Wednesday, November 20, 2019

cst325 w4

This week, we learned about raytracing and it's similarities and differences from rasterization. We also learned about the CPU and GPUs role in rasterization. After, we learned about applying matrix transforms to geometry. Then we learned about how to manipulate render state and issue commands for 3D scenes in WebGL.

Polygon meshes are a collection of vertices, edges and faces that make an object. Triangles are combined with shared edges to make the object. The vertices are position, color, and texture coordinates. These meshes are used in the Rasterization pipeline because they are all triangles, are easy to calculate, and work well with hardware like CPUs and GPUs (heterogeneous computing)

The graphics pipeline is the model that describes the steps the system takes to make a 3D scene into a 2D one: Application, Geometry, Rasterization, and then to Screen.
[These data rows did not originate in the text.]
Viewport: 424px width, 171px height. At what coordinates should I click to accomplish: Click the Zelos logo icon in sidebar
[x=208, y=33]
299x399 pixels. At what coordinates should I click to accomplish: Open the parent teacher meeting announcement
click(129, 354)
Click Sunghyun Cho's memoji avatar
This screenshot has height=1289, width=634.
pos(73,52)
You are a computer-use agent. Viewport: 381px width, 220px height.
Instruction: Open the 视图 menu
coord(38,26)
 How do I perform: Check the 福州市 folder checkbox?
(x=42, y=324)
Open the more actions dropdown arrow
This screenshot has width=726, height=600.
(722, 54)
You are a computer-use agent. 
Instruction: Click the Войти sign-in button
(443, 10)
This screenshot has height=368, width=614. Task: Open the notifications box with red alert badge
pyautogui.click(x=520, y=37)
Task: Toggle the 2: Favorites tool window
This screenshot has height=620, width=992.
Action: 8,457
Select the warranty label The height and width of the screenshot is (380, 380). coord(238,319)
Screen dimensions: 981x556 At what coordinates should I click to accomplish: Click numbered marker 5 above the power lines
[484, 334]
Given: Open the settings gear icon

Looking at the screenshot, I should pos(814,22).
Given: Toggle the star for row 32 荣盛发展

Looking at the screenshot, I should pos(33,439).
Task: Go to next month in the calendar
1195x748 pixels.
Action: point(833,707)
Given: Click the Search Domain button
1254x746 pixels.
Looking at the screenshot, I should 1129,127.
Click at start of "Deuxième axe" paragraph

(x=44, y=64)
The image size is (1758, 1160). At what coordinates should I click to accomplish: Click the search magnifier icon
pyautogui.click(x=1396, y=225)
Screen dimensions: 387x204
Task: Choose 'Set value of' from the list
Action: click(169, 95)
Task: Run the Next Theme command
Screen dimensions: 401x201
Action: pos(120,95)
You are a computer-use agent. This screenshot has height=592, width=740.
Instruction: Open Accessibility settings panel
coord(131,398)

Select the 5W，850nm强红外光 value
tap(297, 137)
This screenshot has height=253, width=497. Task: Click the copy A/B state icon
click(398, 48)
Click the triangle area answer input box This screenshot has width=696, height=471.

In Raytracing, the nesting order goes from pixel to object, and in Rasterization it is the opposite.

In the CPU, the application creates/loads geometry, then gives commands to the API what when and how to draw, it loads the triangle mesh data then issues a command to render. In the GPU, geometric transformations are applied to vertices and make primitives from them. Vertices are transformed from their locally defined space to the screen space, then they are assembled into triangles which receive values interpolated from the vertices. Then in Rasterization, the triangles are converted to pixels and then shaded; creating the final image. Each fragment finds the closest to the camera through the Z-value.